Do Caso Shell aos outros casos revolucionários da Justiça Climática.
O Direito à proteção do clima não é uma coisa “simpática”, trata-se de um Direito Humano fundamental. E a proteção climática eficaz deverá começar a ser implementada agora e não em dez anos, sendo inadmissível esquecer a obrigação de reduzir as emissões à custa das gerações mais jovens e futuras. À medida que os governos e empresas falham em apresentar resultados e cumprir as metas climáticas para atingir o objetivo de 1,5°C do Acordo de Paris, um número crescente de cidadãos e Estados recorre aos tribunais Judiciais, em busca de justiça climática. O relatório do Programa das Nações Unidas para o Meio Ambiente (PNUMA) sobre litígios climáticos estratégicos, destaca que o número de casos quase duplicou nos últimos três anos[1].

Muito recentemente, a 26 de maio de 2021, o mundo foi surpreendido com uma decisão histórica e verdadeiramente relevante na área da Justiça Climática: a petrolífera Shell foi condenada por um tribunal judicial holandês pela sua contribuição para a mudança climática. O julgamento foi considerado revolucionário por ser o primeiro em que uma corporação multinacional é responsabilizada pela sua contribuição para a mudança climática – cujos efeitos o juiz vincula firmemente a várias consequências relacionadas à água.
O Tribunal concluiu que o grupo Shell tem a sua própria obrigação, independente da do Estado, de reduzir as emissões de CO2 tendo-se baseado na soft law internacional e no facto da Shell aceitar os Princípios Orientadores das Nações Unidas sobre Negócios e Direitos Humanos (UNGPs), para interpretar um ‘padrão de cuidado’ a que a empresa está obrigada (embora este seja não escrito de acordo com o Código Civil holandês). Os “direitos humanos e os valores que eles incorporam” também foram tidos em consideração na decisão. O tribunal considerou que a responsabilidade corporativa da empresa de respeitar os direitos humanos se tornou um padrão global de conduta[2].
Mesmo que a Shell recorra, o dever de zelar e agir contra as mudanças climáticas é agora um precedente legal, e para empresas como a Shell, normalmente os grandes poluidores, torna-se claro que compartilham a responsabilidade pelas emissões. Se assumiram compromissos semelhantes de respeito pelos direitos humanos, podem vir a enfrentar litígios judiciais pelos mesmos motivos[3].
Na sequência desta decisão estão a surgir cada vez mais casos de ações judiciais contra as petrolíferas, tal como a acção proposta pelo Estado Norte Americano do Vermont em setembro, contra algumas das principais empresas de combustíveis fósseis do país, a ExxonMobil Corporation, Shell Oil Company, Sunoco LP, CITGO Petroleum Corporation e outras corporações, alegando falsas informações sobre o clima e por enganarem o público sobre o impacto dos seus produtos nas mudanças climáticas.

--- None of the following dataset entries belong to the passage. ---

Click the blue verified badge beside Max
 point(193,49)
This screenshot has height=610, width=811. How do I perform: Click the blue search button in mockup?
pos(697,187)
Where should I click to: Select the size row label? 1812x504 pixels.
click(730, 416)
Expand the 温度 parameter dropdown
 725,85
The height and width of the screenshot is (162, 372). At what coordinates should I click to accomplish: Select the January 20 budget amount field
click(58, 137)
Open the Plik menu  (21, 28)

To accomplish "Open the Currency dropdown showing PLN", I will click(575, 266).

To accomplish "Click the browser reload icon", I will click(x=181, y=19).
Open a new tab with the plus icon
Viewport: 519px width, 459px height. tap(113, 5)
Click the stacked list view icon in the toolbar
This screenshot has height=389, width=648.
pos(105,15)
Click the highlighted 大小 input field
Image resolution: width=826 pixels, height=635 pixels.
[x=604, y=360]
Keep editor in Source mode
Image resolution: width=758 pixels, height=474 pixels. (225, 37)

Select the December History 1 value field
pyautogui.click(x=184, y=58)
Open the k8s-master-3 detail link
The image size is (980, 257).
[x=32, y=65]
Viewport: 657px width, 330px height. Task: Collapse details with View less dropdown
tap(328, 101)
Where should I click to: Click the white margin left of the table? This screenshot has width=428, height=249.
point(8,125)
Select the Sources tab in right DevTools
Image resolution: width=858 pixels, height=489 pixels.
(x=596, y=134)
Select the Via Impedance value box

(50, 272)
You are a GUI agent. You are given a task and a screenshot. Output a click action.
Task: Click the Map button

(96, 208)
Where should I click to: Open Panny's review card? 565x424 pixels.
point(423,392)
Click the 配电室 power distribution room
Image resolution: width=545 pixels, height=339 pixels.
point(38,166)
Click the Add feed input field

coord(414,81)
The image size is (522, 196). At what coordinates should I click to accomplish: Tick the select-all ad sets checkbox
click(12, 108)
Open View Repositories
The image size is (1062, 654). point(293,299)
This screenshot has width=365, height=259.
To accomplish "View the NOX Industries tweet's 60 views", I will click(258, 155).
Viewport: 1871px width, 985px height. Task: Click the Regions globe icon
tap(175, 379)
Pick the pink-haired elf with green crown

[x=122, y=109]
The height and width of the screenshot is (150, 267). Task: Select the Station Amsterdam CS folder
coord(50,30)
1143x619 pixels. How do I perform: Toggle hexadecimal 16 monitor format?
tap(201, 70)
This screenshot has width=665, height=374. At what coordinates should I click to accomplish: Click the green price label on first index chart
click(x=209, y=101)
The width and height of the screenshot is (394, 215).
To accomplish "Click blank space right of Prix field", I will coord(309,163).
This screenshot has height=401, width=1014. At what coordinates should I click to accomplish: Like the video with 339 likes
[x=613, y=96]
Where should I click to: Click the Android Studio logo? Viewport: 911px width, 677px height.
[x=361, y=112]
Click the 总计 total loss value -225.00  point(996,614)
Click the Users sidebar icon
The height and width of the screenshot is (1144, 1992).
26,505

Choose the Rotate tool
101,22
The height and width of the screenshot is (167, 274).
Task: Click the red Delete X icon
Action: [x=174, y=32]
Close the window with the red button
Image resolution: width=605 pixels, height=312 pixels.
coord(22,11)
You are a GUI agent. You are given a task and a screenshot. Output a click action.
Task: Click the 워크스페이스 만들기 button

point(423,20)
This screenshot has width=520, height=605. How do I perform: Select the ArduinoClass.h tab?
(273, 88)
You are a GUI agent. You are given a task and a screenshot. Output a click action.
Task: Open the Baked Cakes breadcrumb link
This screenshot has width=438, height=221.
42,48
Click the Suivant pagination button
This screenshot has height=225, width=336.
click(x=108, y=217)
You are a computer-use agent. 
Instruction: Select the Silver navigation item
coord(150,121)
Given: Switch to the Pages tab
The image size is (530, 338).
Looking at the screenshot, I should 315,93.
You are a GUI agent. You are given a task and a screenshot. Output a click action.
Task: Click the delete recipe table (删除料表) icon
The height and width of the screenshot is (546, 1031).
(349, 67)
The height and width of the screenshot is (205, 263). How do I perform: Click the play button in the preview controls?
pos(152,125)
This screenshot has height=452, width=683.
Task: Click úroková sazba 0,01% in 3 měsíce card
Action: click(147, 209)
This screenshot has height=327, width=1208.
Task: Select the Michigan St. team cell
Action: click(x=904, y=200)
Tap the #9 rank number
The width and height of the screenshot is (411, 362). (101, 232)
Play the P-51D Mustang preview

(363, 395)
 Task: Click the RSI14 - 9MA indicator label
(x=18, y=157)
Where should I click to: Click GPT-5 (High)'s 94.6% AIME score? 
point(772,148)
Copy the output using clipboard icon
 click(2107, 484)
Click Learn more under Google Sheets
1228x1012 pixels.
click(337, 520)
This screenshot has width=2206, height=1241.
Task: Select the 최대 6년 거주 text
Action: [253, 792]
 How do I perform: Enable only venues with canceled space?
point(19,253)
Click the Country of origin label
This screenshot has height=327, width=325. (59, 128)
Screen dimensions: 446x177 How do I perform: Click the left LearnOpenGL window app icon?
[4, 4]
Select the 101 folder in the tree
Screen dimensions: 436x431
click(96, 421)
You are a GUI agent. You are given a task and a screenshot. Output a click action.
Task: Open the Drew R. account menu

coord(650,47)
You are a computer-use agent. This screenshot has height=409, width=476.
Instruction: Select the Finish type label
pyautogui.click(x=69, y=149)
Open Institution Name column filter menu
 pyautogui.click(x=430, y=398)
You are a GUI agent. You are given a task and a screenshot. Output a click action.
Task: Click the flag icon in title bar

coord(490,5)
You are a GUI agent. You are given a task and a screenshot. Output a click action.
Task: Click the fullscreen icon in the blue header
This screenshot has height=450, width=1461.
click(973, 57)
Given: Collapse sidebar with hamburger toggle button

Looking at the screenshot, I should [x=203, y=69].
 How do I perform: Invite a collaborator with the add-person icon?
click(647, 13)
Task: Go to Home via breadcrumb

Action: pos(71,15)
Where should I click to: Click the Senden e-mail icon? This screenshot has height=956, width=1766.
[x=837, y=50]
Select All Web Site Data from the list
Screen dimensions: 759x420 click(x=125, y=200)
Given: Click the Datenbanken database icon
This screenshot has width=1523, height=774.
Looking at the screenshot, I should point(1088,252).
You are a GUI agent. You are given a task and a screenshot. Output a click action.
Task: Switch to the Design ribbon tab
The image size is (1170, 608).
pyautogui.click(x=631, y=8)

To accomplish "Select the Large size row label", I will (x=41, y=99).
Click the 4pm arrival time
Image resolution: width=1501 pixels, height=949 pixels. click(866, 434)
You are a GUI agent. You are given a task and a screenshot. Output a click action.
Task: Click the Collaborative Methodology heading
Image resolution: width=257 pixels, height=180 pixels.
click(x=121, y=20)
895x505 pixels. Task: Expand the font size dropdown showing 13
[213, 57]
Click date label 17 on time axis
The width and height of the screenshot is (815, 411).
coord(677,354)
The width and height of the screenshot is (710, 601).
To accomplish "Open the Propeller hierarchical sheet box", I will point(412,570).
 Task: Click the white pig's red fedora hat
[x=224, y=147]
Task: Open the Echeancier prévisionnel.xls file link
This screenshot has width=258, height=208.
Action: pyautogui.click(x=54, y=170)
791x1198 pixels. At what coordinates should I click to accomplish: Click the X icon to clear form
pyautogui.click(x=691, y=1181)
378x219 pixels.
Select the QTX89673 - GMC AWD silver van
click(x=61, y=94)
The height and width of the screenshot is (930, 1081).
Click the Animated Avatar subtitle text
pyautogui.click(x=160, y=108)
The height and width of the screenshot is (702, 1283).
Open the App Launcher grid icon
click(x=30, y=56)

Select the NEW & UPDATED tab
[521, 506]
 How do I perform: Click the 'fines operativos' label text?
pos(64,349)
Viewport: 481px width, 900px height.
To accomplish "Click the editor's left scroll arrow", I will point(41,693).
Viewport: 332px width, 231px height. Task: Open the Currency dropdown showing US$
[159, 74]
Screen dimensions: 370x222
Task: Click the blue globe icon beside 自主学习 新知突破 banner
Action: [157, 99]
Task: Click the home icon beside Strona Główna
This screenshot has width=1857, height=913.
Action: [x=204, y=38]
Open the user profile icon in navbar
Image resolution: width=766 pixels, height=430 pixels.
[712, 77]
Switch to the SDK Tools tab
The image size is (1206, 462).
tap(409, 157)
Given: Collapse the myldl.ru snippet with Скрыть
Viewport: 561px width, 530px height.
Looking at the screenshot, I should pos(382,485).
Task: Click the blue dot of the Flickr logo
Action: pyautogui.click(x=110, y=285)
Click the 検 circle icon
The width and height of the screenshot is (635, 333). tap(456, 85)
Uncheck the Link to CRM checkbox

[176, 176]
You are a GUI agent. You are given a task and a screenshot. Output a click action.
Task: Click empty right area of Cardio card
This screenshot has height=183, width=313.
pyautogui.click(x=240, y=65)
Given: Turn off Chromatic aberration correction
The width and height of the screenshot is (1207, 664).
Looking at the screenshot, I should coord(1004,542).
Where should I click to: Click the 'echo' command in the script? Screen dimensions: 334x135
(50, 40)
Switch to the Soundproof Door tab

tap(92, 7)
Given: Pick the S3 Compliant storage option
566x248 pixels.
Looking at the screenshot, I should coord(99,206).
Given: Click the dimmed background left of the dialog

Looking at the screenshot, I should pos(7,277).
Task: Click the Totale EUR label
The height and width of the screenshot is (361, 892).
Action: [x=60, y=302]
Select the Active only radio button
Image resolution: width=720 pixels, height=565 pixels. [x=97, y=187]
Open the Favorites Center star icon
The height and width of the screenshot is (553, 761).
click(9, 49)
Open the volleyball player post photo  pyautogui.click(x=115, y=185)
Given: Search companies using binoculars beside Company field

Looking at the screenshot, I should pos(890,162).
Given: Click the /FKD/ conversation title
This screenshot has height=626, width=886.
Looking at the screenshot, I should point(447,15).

[1] De acordo com o relatório da London School of Economics, estes casos estratégicos de “litígios climáticos” utilizam diferentes argumentos que envolvem o Direito Administrativo, os Direitos Humanos, questões de Greenwashing, risco financeiro e due diligence corporativa.
[2] Esta decisão foi o culminar do processo judicial iniciado por sete fundações e associações, bem como por mais de 17.000 requerentes individuais, que pediam o reconhecimento de que o grupo Shell não toma políticas e medidas suficientes, age ilegalmente, e deveria fazer mais para reduzir as emissões de CO2.
[3] Por exemplo, um setor económico a quem esta decisão pode vir também a afetar profundamente é o têxtil, responsável (segundo algumas pesquisas) por 10% de todas as emissões de GEE, o que torna a moda a segunda indústria mais poluente do planeta, depois do petróleo.